> **Assignment**
Reproduce the data below line by line, from its first line to the line with "Shipping policy (143, 2411)", both included, and nothing past that point.

> **Given information**
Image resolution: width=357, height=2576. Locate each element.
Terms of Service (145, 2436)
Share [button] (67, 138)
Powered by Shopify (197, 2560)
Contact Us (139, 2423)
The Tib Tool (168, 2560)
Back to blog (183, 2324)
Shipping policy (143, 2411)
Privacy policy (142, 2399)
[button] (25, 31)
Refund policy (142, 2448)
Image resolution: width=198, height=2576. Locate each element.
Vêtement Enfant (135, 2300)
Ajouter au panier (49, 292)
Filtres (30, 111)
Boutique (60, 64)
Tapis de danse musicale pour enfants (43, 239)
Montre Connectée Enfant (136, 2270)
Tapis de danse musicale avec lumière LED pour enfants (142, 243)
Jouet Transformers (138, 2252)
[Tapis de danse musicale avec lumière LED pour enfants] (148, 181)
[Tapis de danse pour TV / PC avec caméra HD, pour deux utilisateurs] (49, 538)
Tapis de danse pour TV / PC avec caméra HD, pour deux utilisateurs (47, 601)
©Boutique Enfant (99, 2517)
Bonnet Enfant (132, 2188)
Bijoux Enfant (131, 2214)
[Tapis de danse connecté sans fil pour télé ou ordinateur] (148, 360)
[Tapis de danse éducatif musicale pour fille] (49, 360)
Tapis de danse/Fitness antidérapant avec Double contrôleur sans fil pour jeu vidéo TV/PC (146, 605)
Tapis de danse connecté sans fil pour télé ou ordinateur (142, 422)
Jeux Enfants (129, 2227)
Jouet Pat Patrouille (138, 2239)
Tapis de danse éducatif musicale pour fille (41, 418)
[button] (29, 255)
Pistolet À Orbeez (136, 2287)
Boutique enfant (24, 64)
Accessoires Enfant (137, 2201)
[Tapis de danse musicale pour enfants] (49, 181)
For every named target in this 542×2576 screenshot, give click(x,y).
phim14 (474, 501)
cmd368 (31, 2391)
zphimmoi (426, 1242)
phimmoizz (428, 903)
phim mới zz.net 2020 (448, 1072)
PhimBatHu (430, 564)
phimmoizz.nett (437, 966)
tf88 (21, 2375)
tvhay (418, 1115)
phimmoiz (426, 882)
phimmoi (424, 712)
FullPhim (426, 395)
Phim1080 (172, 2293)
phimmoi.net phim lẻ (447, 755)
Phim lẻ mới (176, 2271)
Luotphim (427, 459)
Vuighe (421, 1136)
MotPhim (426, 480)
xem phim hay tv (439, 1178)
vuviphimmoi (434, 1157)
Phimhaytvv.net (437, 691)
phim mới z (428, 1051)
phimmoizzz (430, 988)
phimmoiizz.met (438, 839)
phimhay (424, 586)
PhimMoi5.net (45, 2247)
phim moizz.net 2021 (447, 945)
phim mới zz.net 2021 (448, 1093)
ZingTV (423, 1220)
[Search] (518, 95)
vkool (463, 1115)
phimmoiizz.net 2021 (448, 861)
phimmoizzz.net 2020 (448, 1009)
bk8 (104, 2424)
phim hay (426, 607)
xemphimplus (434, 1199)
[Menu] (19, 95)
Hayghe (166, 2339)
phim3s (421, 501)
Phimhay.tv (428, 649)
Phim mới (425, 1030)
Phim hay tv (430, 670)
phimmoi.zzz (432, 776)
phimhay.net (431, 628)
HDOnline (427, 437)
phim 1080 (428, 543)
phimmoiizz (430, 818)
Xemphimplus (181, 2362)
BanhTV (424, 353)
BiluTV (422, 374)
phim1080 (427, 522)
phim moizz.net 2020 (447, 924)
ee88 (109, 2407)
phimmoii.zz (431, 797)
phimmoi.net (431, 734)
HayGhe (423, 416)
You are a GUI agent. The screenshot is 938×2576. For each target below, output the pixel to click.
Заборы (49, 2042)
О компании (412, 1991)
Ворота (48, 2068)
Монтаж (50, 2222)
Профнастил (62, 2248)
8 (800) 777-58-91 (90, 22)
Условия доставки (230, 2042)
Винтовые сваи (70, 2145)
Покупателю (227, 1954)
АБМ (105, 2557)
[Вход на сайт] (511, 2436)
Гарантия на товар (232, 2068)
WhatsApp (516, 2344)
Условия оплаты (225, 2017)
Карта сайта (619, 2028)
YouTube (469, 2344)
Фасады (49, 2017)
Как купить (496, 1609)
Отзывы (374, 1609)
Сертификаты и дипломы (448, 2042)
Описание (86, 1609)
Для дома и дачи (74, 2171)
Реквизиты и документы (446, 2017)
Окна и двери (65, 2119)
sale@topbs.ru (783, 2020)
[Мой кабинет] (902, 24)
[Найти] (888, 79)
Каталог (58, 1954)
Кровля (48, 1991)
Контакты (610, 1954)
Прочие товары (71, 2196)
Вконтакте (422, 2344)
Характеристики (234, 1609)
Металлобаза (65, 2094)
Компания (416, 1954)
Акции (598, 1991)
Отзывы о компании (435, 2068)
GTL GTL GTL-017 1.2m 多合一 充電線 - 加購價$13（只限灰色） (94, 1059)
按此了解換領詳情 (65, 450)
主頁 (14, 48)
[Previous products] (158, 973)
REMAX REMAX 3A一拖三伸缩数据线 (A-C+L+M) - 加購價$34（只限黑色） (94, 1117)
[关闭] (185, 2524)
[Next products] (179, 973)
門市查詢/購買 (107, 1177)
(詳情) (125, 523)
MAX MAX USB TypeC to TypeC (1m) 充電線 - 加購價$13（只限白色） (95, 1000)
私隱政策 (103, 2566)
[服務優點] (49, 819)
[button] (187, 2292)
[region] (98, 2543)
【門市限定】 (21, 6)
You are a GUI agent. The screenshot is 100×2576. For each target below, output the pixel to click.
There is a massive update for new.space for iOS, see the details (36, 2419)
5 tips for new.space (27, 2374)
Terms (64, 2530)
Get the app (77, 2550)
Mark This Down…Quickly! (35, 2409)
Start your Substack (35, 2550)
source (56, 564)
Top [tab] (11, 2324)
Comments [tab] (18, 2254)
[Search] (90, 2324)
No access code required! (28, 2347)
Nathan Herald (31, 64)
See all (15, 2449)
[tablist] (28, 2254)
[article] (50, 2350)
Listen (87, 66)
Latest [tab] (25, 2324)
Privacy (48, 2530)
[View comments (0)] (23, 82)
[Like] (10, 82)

> **Task result**
Image resolution: width=357, height=2576. Locate each element.
Terms of Service (145, 2436)
Share [button] (67, 138)
Powered by Shopify (197, 2560)
Contact Us (139, 2423)
The Tib Tool (168, 2560)
Back to blog (183, 2324)
Shipping policy (143, 2411)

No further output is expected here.